Not very elegant, but the right sentiments.
In 1939 the Means Test was still being attacked by the Trades Council and efforts to get PAC scales raised were unavailing. A May Day demonstration was held after a lapse of several years which was moderately successful. It was usual for the Trades Council to have an invited speaker at every other meeting. Those for 1938 included Alan Davies on Transport Problems, A.A. Beach on the Aftercare of Children, Jim Simmons, the prospective parliamentary Labour candidate for Wolverhampton West, on Labour Education, a speaker on Aspects of Broadcasting and another on the
Work of the Left Book Club which flourished at the time in WolverÂhampton with local discussion groups.

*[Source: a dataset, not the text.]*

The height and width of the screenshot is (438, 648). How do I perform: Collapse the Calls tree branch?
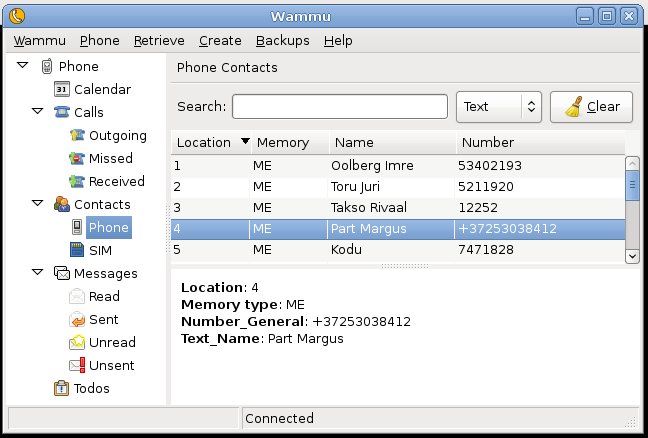pyautogui.click(x=37, y=113)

1938 was the year of Munich and the betrayal of Czechoslovakia. Resolutions were sent to the German and Japanese embassies as aggression escalated. The growing campaigns for Aid to Spain and Food for Spain caught the imagination of that generation as the war in Vietnam was to capture ours. Allport ended his Report:
Affairs the world over are getting more critical. Each day that passes reveals fresh dangers to the democracies of the world and consequently more hardships and sufferings for the workers, all due to the greed for possession…. It is within the power of the workers to decide whether the results of their Labour shall be used for good or evil. To lay down tools or arms and appeal to the profit takers or plundering empire builders for peace and plenty for all is wrong! Land, Labour & Tools are essential to protect these needs against the aggressors, either within or without the workers’ homeland.

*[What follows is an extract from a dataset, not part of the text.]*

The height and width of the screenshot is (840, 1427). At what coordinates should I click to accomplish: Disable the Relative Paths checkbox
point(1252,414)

The working class forces opposed to Appeasement had now been mobilised. In 1939 the long struggle to avert war ended in defeat. The year had been one of half-hearted preparations for war and, as in 1914, the Trades Council had to determine its attitude to the war. The question first arose at the beginning of the year when the Council debated whether or not to co-operate in Voluntary Service, Air Raid Precautions and other matters of war preparation. ‘The decision was in favour of co-operation from the standpoint of the preservation of workers interests and a reiteration of the Council’s sustained claim to the workers’ rightful inheritance’ the final resolution stated. On September 3rd War Emergency Powers Regulations immediately came into force and the government took control of all essential services. Local committees were set up to administer these regulations and the Trades Council applied for representation, particularly on the Food Control committee.
To summarise the period between the wars, the Trades Council had played an important role in opposing Neville Chamberlain’s policy of Appeasement and had supported the movements of resistance to aggression, notably in Manchuria, Abyssinia and the mass movement of Aid for Spain. The response of Wolverhampton workers to the mass unemployment from 1920 had been outstanding, and the conduct of the General Strike heroic. But after these defeats and with the reappearance of mass unemployment throughout the 1930s militancy never again reached these levels. It was the 1939-45 war which would restore confidence in the Labour movement and lead to the Labour government of 1945.